Hanno infatti pensato di creare un brand che unisse la D come Doc ( soprannome della Dottoressa Rossella Conti) e le iniziali di Dagnini Cara, mamma di Federica, nel formare un nome, che la dice lunga sul loro sguardo fiducioso verso il futuro.
Da un sogno, un’idea, è nato D-Future, un brand di occhiali dal design accattivante e dai mille colori costruito con materiali anallergici e di ultima generazione.

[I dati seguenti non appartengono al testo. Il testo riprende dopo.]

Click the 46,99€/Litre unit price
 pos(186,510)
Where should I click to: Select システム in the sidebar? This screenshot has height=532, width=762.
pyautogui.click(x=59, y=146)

Insomma un brand che attraverso la vendita di occhiali decisamente glam, raccoglie risorse per sponsorizzare progetti volti ad alleggerire gli effetti collaterali del cammino chemioterapia ( tipo il corso di make-up specifico per donne che stanno affrontando il duro percorso della chemioterapia).
Questo, a mio avviso, è generoso ed estremamente importante. E al momento avrei difficoltà a pensare di comprare un occhiale diverso da D-future.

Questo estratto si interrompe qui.